**What this task involves:** Repeat the lines of the records from the line containing "Where should I" through the line containing "[x=1700, y=64]", both included, without the pictures.

**Extracted information:**
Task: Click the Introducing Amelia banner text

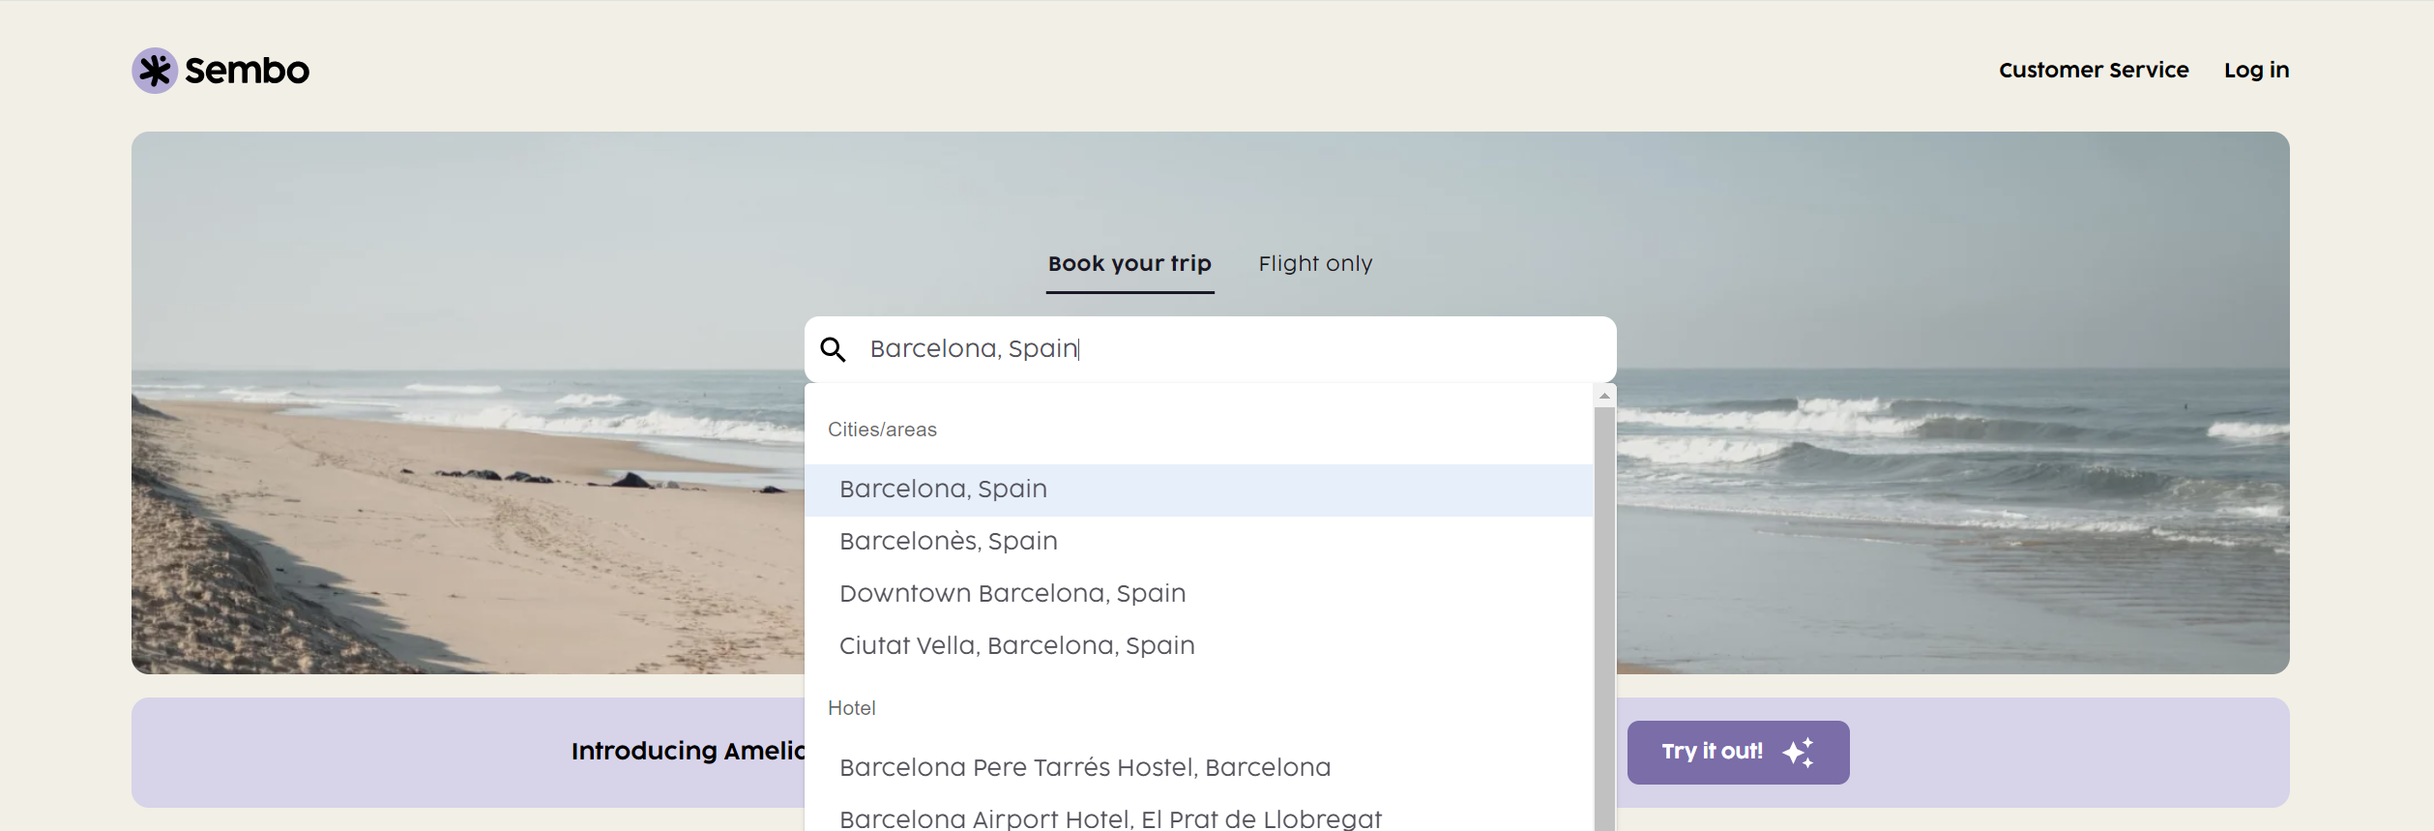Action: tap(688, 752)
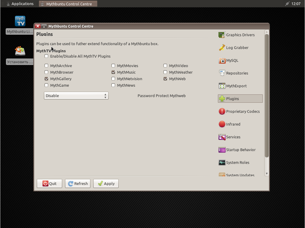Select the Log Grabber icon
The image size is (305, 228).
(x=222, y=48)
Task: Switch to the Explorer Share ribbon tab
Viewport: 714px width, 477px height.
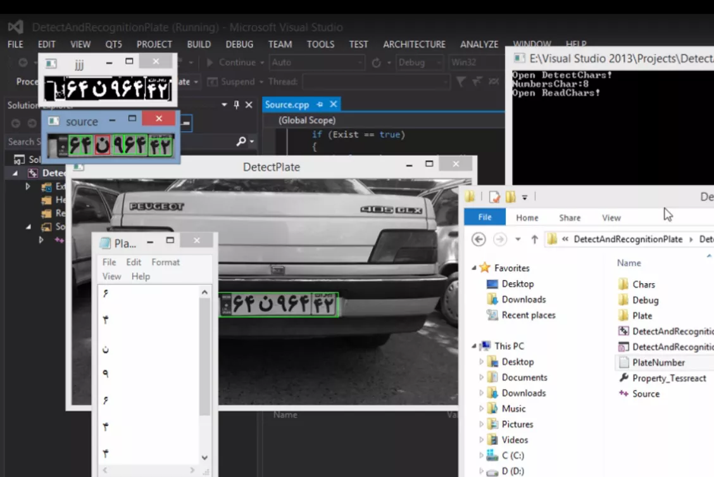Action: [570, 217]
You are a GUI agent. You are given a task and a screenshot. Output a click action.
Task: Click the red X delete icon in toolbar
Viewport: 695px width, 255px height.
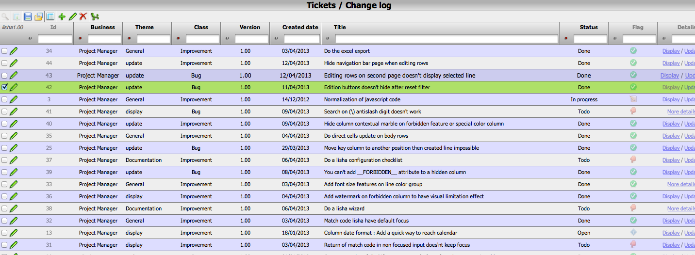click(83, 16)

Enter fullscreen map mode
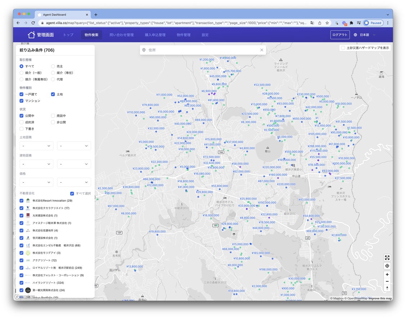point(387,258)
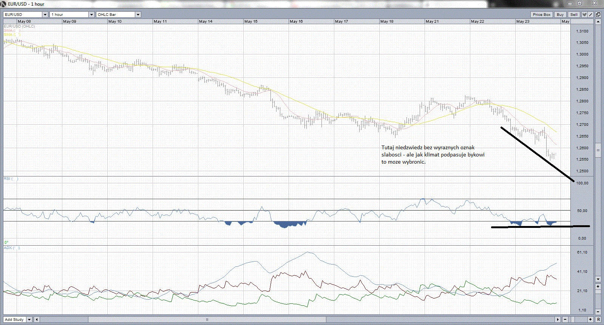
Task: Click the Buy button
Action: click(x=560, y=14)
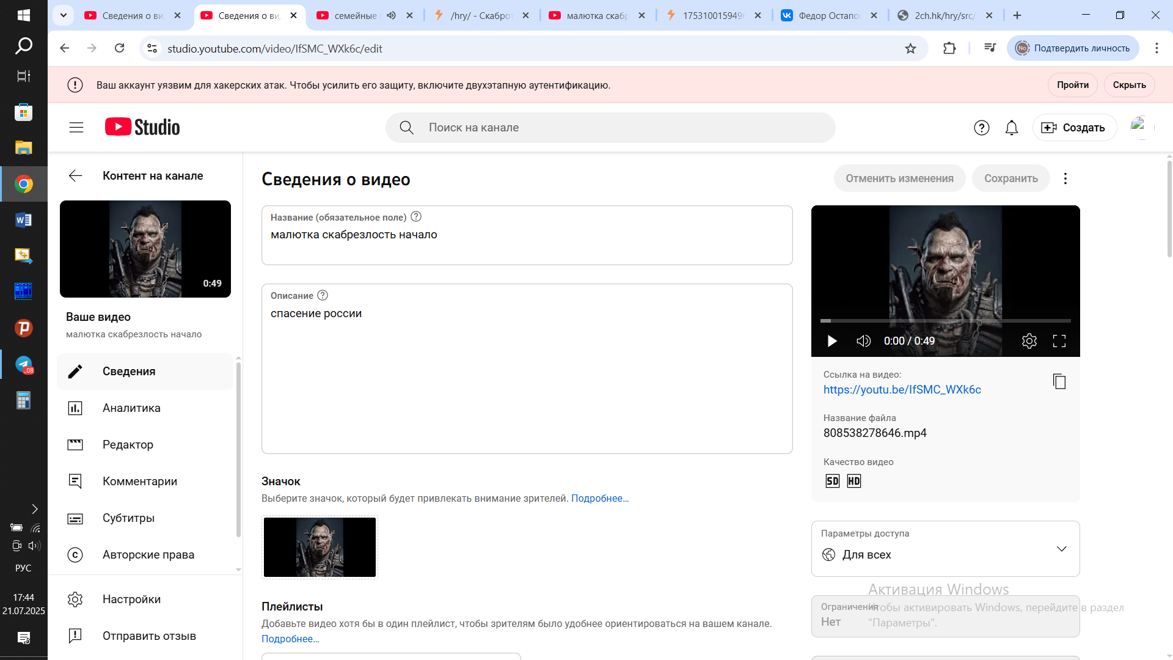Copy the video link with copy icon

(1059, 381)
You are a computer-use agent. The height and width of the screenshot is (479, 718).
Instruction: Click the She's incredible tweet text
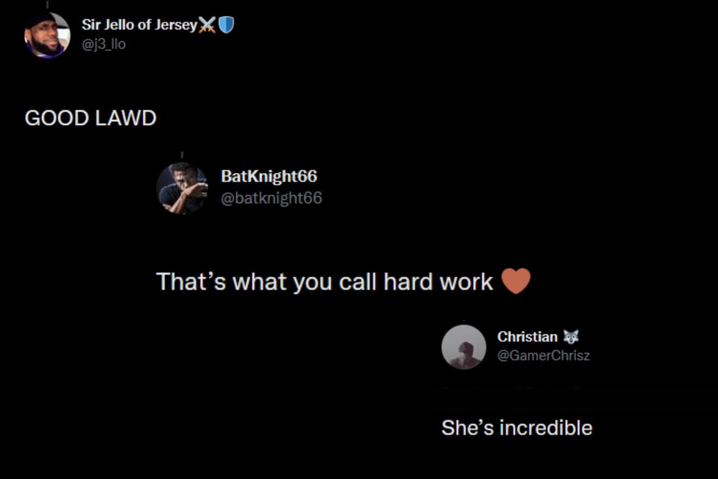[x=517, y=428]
==
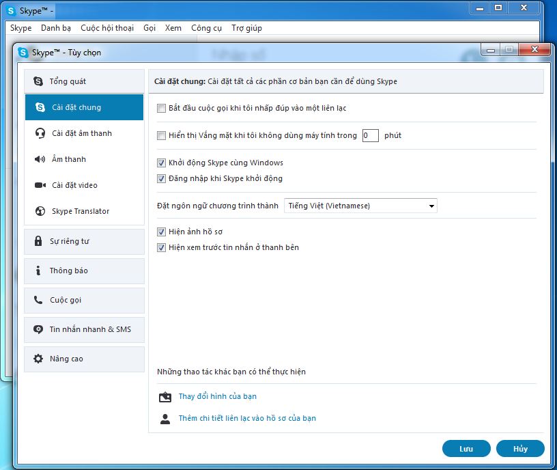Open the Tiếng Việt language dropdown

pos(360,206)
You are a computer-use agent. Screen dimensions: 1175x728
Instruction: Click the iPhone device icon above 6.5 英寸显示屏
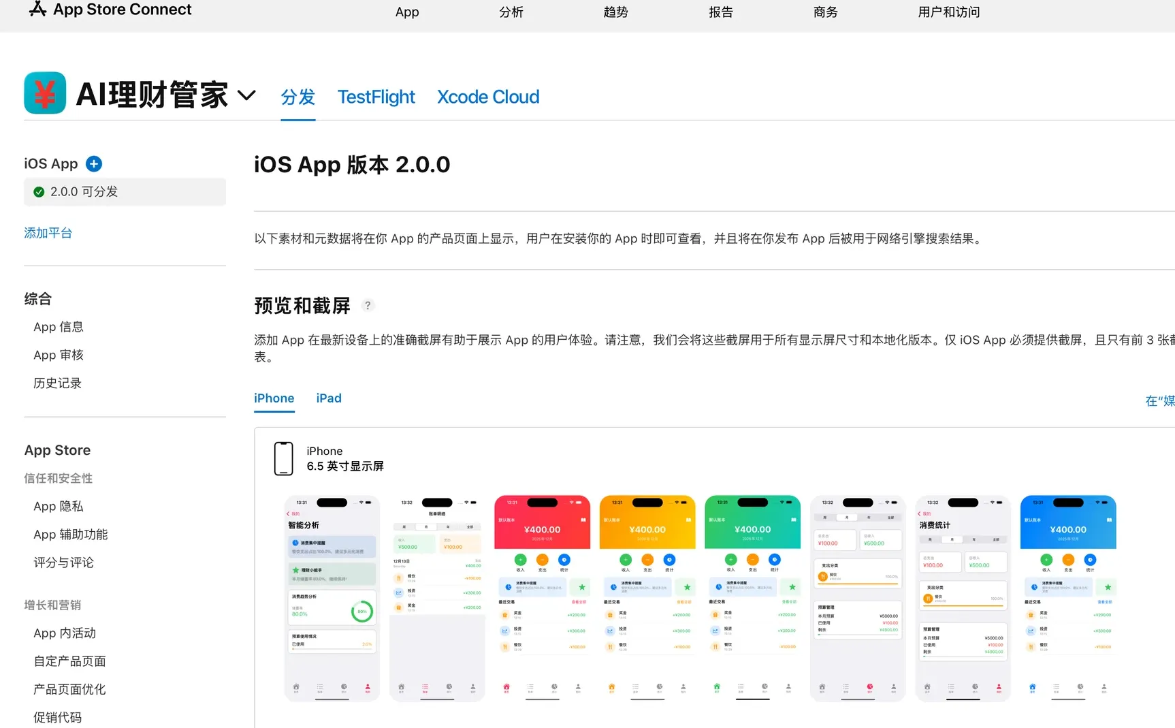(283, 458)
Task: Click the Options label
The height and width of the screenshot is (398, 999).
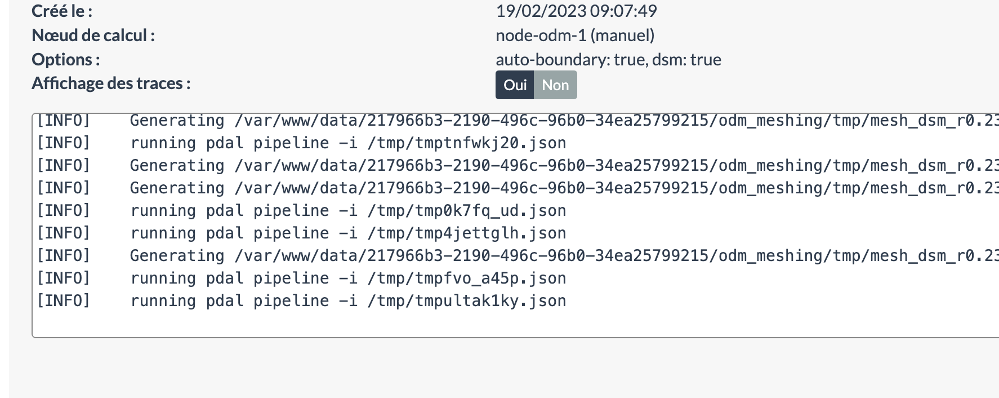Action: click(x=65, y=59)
==
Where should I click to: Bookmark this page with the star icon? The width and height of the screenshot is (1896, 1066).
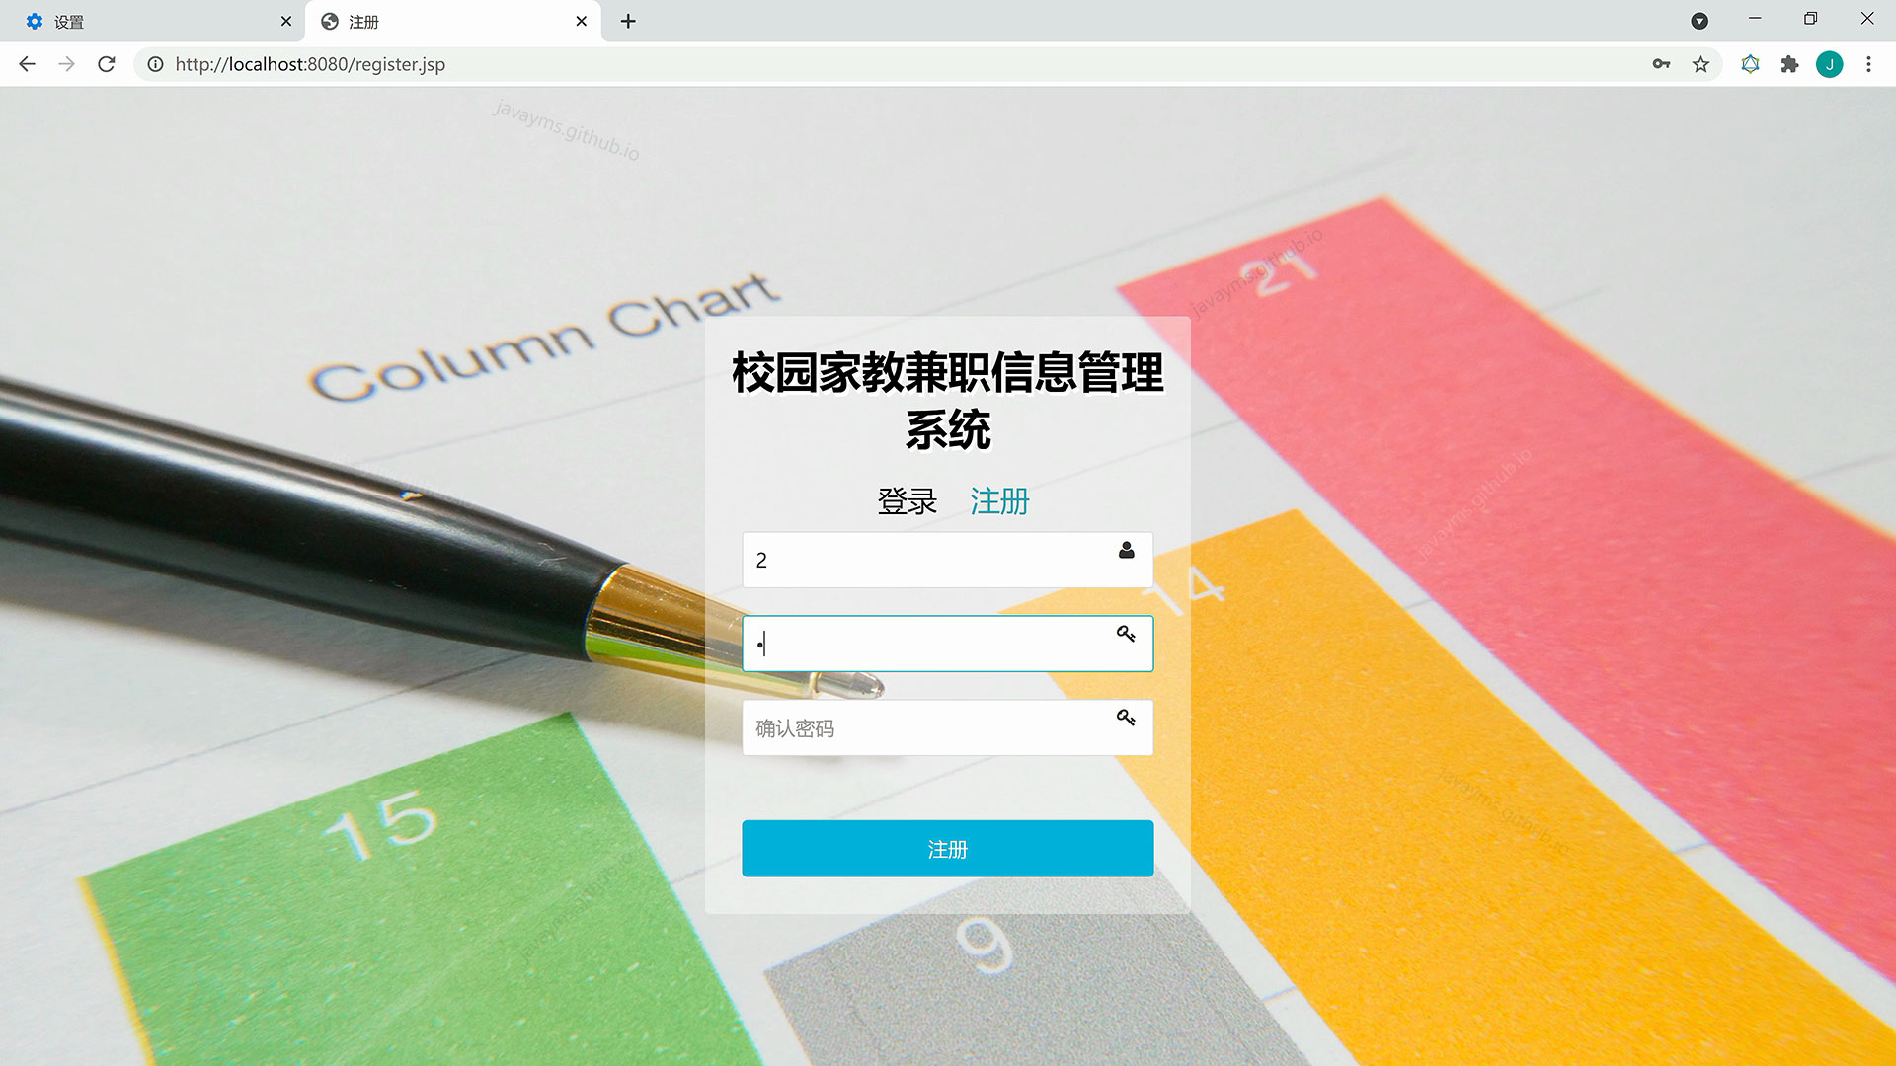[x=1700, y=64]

**Result of this task:**
Where should I click to: Bookmark this page with the star icon? The width and height of the screenshot is (1896, 1066).
[x=1700, y=64]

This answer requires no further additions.